I have the new P6N Diamond mainboard from MSI, nVidia nForce 680i SLI chipset.
I have installed 3 cards. If I do independent parallel computations (no communication over CPU) with only two cards (every combination is fine), I get on every card 50 work units per second done which is fine. If I do computations on three cards I get in sum only 105 work units done! the performance of two cards drops down to say 25 and 30 work units. The third card gives full perforamance . This behavior is not static meaning that the perormance drop down is ‘switching’ from card to card. If I kill the third computation on either card, everything is fine again (50+50). Does anybody have this mainboard with three cards ? Does anybody have installed three cards on a board and has experiencded similar things ?
I took a look at your board on newegg and noticed this:
Expansion Slots
PCI Express x16 4 (The 4 PCI Express interface will operate at either x8+x8+x16+x8 or x16+x16+x8 mode)

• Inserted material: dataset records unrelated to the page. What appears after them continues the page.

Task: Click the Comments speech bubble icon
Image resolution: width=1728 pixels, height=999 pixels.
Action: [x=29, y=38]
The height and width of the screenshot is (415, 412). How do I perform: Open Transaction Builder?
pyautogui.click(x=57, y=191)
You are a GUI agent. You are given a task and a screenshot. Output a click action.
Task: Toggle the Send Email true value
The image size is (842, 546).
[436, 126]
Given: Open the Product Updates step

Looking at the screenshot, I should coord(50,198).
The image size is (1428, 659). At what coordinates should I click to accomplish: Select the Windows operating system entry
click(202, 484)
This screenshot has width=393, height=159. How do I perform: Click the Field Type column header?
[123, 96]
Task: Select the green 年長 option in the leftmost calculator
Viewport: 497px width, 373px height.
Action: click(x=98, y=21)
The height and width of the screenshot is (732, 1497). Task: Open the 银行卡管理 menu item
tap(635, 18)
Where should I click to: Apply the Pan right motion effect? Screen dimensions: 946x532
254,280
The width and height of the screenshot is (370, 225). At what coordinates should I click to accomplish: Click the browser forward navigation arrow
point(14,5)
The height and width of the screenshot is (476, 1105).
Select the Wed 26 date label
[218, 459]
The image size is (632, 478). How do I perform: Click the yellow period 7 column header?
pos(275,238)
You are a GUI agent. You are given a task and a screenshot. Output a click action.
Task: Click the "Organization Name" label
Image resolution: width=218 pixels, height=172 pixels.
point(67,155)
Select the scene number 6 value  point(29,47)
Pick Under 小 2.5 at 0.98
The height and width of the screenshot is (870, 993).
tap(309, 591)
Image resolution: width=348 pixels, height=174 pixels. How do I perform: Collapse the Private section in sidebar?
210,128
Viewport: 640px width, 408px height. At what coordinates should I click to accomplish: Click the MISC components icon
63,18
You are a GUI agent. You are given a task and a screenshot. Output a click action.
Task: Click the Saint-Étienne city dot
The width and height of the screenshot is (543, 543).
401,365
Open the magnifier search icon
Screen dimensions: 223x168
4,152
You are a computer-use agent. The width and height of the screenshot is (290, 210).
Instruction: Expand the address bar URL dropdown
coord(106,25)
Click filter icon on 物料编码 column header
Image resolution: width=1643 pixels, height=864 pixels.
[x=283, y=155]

Which slots do you have the affected cards in? Is their a BIOS options to modify the PCI-E lane option? Could be that it defaulted to the first option presented and your first two cards are only running in x8 mode. Whether that will have a noticeable impact in CUDA probably depends greatly on your program, but the 8800GTX and Ultra are practically the only cards that show a noticeable performance change going from x8 to x16 PCI-E bandwidth in 3d games. I wouldn’t be completely shocked to see a potential performance drop in some CUDA apps if this is in fact the case. :)
That could be, I have to contact nVIDIA+MSI … But I do only computations on the graphics card and I have only some ascii text printed out, so almost no data transfer Over pci-E. Nevertheless there could be an automatic lowering of the computing performance when going down to X8 bandwidth ?
Because CPU threads busy wait in a spin loop (with a thread yield in it) when synchronizing GPU and CPU. If you have one core busy waiting on 2 GPU’s, there will be significant delays introduced.